Aunque neutralizada, la rebelión contra el presidente Vladimir Putin por parte del líder del grupo de mercenarios Wagner, Yevgeny Prigozhin, vaticina un incierto futuro para Rusia. También alimentará las dudas de Pekín sobre la supervivencia de un régimen con el que contaba para construir un orden internacional postoccidental.
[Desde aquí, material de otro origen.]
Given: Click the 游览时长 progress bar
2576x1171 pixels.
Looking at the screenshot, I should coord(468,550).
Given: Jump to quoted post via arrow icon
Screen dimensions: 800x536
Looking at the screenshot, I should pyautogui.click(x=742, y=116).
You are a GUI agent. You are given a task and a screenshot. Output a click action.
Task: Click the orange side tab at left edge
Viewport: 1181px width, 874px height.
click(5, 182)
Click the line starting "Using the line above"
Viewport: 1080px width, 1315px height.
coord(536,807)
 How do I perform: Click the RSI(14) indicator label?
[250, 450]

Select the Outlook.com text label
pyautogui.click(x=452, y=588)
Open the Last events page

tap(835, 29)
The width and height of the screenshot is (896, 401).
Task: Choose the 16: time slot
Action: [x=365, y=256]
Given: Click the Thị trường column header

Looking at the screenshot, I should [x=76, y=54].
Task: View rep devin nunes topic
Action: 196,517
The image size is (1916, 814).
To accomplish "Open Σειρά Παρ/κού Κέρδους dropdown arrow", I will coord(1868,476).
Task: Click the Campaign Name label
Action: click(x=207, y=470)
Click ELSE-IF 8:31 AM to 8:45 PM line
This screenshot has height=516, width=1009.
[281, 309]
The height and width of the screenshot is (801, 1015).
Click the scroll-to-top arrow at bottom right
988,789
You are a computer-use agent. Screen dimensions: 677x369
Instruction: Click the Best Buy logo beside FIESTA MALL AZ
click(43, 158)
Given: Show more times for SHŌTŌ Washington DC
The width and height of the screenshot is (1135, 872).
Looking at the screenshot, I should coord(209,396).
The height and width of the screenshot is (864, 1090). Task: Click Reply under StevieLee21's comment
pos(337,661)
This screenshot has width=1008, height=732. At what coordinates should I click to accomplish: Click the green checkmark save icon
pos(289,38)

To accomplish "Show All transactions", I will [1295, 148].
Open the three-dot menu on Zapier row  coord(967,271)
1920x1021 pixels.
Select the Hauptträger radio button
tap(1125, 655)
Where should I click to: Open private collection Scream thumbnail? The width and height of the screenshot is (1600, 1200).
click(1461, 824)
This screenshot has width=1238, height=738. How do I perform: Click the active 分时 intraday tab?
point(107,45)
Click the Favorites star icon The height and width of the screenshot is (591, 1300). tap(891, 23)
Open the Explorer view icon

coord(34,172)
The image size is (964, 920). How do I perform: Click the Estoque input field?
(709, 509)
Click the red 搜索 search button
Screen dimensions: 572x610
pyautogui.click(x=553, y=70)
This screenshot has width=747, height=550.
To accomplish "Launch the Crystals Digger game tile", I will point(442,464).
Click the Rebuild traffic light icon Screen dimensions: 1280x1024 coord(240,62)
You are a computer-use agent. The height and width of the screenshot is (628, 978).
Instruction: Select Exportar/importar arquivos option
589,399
Una Rusia inestable complicará el entorno de seguridad chino y reducirá las posibilidades de que el Kremlin apoye a la República Popular en el caso de un conflicto con Estados Unidos si intentara hacerse con Taiwán por la fuerza.
China se mantuvo en silencio hasta que concluyó la crisis, momento en el que calificó el incidente como “un asunto interno de Rusia”. Tras volar a Pekín ese mismo día, el viceministro ruso de Asuntos Exteriores, Andrei Rudenko, recibió de sus anfitriones un mensaje de confianza en las relaciones bilaterales. Los medios chinos han ocultado por su parte cualquier atisbo de preocupación oficial sobre el impacto de los hechos. Resulta innegable, no obstante, que los problemas de Putin también suponen nuevos problemas para el presidente chino, Xi Jinping.
El dilema más urgente que afronta Xi es cómo continuar apoyando a Putin mientras se prepara para la eventualidad de que deje de estar en el poder. El acercamiento de Pekín a Moscú responde a unas premisas ideológicas compartidas, pero también a unos imperativos estratégicos propios que pueden verse debilitados tras la rebelión de Prighozin. La dependencia energética china y su vulnerabilidad marítima hacen de Rusia un suministrador de gas y petróleo a salvo de las acciones de terceros (por ejemplo, de las sanciones que pudieran imponer las democracias occidentales a la República Popular como respuesta a una acción unilateral de Pekín). Es una ventaja que puede verse en riesgo en un contexto de inestabilidad política en el Kremlin. Como miembro permanente del Consejo de Seguridad de las Naciones Unidas, Moscú tiene por otra parte la capacidad de bloquear toda resolución contra China; una posibilidad también sujeta, en principio, a la permanencia de Putin en el poder.
La evolución de los acontecimientos, marcada por una dinámica bélica que desde la misma invasión ha puesto en evidencia las erróneas expectativas del presidente ruso, y por la rebelión interna de un grupo que él mismo apadrinó, revela a ojos de los dirigentes chinos un creciente descontento social, un agravamiento de la rivalidad entre las elites rusas, y una notable incompetencia estrátegica. Sobre esas bases, la pretensión de Xi de que él y Putin podrían reconfigurar el orden internacional, según le dijo a las puertas del Kremlin hace sólo tres meses, parece cada vez más alejada de la realidad. El debilitamiento del socio imprescindible en su enfrentamiento con Occidente obliga a Pekín a asumir una posición mucho más prudente. La opción pragmática consistiría en intentar reducir las tensiones con Washington y la Unión Europea, pero las convicciones ideológicas de Xi y los tiempos que se ha marcado para avanzar en sus objetivos, pueden conducir en realidad a una desconfianza aún mayor en las democracias liberales.
La vinculación con Moscú no va a desaparecer. Cualquier otro dictador ruso seguirá necesitando a Pekín. Eso sí, ni podrá tener el tipo de relación que Xi ha mantenido con Putin—al que llamó su “mejor y más íntimo amigo”—, ni estará dispuesto a depender en tan alto grado de la República Popular como precio para continuar la guerra en Ucrania. Y China, que ya tiene suficientes problemas en su periferia marítima, tendrá que volver a prestar atención a un espacio que había desaparecido como preocupación de seguridad tras su normalización y desmilitarización a finales de los años noventa—los 4.200 kilómetros de frontera continental con Rusia—, por no hablar del control del arsenal nuclear ruso.